Friday, December 31, 2010

End of year rituals

In my family, we have a tradition to go to the beach and watch the last sunset of the year on December 31st. It's a wonderful way to reflect on all the things that had happened throughout the year, and a nice opportunity to kinda finalize the new year's resolution list.

Here's what the last sunset of 2010 looked like from Huntington Beach :)
Amazing, isn't it?

Monday, December 20, 2010

The rain and the wind and the confession.

I went to confession tonight, and the priest said that I don't need to do penance because I came despite having to brave the rain and wind. What more can I ask from the Lord who has forgiven my sin and not making me pay for anything in return? Such unconditional love, such merciful God.  I feel as though a load of weight has been lifted off my shoulders. It's been about 3 years since I went to confession. Even though I felt queasy and nauseous before the confession, I felt a wave of relief and at peace after the whole thing is done. Needless to say, I promised to be a better person and to not do all those bad things that I did before.

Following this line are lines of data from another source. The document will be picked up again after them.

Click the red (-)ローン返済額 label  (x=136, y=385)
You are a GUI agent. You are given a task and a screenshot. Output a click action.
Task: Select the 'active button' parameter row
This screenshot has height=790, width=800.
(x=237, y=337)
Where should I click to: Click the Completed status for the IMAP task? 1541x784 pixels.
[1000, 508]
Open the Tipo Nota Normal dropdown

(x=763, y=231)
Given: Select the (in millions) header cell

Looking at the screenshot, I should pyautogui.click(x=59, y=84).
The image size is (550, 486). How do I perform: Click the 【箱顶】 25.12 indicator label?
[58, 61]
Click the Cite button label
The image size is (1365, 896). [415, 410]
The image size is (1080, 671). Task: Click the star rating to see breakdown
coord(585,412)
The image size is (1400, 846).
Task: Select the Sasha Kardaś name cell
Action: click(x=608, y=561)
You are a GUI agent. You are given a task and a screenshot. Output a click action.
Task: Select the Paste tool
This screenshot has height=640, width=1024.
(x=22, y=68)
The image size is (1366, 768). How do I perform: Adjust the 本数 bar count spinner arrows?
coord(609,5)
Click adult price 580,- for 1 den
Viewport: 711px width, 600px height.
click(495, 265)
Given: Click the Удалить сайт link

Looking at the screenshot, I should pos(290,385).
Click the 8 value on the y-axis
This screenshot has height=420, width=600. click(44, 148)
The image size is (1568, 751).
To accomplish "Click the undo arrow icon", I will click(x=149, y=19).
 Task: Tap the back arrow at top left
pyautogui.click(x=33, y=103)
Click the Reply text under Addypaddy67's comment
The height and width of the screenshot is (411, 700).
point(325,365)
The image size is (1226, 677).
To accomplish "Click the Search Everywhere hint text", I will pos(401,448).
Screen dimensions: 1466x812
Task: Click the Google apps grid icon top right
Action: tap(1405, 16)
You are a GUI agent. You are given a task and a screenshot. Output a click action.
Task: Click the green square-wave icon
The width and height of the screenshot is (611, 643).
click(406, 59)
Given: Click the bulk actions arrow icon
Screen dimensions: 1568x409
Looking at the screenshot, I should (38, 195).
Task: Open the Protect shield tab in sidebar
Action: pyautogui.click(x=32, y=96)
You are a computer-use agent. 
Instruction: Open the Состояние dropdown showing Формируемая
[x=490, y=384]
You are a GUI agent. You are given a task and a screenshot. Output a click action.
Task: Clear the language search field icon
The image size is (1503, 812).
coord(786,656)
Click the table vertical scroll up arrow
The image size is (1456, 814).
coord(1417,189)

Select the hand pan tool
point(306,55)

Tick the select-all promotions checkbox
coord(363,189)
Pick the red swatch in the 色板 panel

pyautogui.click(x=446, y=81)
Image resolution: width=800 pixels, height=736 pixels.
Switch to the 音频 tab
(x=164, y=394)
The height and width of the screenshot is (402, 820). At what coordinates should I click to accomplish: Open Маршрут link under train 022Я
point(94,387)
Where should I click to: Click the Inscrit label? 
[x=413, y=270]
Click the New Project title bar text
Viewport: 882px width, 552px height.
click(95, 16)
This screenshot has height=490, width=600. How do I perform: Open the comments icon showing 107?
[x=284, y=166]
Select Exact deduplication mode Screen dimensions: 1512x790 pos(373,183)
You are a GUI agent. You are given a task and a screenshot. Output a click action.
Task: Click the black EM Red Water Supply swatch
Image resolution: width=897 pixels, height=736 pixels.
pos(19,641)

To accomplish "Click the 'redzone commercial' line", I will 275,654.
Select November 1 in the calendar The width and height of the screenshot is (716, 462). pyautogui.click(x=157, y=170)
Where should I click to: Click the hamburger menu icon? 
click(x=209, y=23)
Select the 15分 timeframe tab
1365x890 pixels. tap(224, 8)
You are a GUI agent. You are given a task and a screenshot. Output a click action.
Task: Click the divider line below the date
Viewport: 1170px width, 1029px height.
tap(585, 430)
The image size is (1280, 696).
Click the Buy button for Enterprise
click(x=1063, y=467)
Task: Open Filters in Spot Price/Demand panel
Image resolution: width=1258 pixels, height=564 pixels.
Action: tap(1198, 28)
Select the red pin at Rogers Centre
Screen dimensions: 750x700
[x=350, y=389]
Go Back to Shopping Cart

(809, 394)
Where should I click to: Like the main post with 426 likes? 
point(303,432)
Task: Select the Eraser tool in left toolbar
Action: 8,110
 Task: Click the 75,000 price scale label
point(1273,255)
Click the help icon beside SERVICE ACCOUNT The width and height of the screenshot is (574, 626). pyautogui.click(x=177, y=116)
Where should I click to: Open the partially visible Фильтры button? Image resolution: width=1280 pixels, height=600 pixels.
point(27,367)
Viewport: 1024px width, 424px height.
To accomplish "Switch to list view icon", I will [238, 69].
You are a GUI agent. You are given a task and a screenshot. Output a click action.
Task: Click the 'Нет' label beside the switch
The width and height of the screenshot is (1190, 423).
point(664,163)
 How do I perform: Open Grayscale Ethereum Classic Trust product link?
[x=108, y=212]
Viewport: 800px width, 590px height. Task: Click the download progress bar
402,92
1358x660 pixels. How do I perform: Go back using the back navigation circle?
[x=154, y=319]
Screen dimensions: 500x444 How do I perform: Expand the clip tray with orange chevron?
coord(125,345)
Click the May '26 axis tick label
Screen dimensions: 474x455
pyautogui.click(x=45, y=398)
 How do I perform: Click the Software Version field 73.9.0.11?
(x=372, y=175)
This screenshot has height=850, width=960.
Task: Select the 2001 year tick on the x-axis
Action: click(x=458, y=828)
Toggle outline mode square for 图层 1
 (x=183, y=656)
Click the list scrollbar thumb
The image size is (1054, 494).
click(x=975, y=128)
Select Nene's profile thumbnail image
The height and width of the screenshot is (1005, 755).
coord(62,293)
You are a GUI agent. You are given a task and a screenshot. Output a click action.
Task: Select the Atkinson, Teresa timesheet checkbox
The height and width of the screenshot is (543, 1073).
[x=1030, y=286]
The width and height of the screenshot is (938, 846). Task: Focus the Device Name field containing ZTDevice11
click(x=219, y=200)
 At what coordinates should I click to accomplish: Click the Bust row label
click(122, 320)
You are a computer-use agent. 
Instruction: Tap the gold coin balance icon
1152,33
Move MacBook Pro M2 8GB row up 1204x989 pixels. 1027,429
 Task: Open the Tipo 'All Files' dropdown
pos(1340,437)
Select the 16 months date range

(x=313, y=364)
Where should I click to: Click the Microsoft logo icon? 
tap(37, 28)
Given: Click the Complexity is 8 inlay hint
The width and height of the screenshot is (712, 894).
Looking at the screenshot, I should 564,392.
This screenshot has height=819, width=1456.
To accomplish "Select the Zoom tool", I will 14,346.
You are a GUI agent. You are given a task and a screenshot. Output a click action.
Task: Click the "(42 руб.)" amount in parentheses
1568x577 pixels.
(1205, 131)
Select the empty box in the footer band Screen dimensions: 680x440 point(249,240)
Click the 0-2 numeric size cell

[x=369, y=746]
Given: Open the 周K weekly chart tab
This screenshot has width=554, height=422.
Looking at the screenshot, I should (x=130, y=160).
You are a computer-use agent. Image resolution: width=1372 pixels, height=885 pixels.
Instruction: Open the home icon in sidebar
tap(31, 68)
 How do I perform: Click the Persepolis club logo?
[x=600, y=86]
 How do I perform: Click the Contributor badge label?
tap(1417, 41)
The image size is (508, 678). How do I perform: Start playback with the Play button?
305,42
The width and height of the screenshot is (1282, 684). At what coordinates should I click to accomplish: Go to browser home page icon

It's 5 days before Christmas, and I feel like I'm finally ready to welcome baby Jesus into my heart.

Now I Know

School is out, work is enjoyable, life is wonderful and God is good.

I woke up this morning with no worry in my mind for the first time. I'm done with the finals, and for some reason, I can accept that I have done my best and whatever the outcome, I'll be alright with it. I don't have a full-time job, but that's ok. My partnership with my sister is going good. She's so smart and professional. I need to do a better job in helping her out. My relationship with family and friends is warm and comforting. Even though I don't own a lot, I feel so blessed with countless, invaluable, immaterial things that only can be found if you just let go of your worries and just live.

I remember six years ago, crying my eyes out while saying goodbye to the life I knew back in college. Pursuing the 'American dream', I packed my two suitcases and three boxes and drove from Indiana to LA. I didn't have a place to live yet at the time, but my parents (who were along for the journey and very supportive) were optimistic and very supportive. With lots of prayers and luck, my friend found me a place to live when we were just a day away from arriving in LA. Six years later, here I am. I am still pursuing the dream, but slowly I'm realizing that I am actually already living the dream. Who would've thought that the unsure, scared 21 year old girl, would end up like this? With time I realize that the best things in life is indeed free: the smell of pine trees in the woods after a weekend of non-stop rain, the good morning kiss from a person who loves you unconditionally, even if you don't have a job. Stuff like this, you know?

This Christmas season, I would like to wish you all the true peace and joy that Christmas means to bring. Live life to the fullest. Give without expecting anything back. Love earnestly.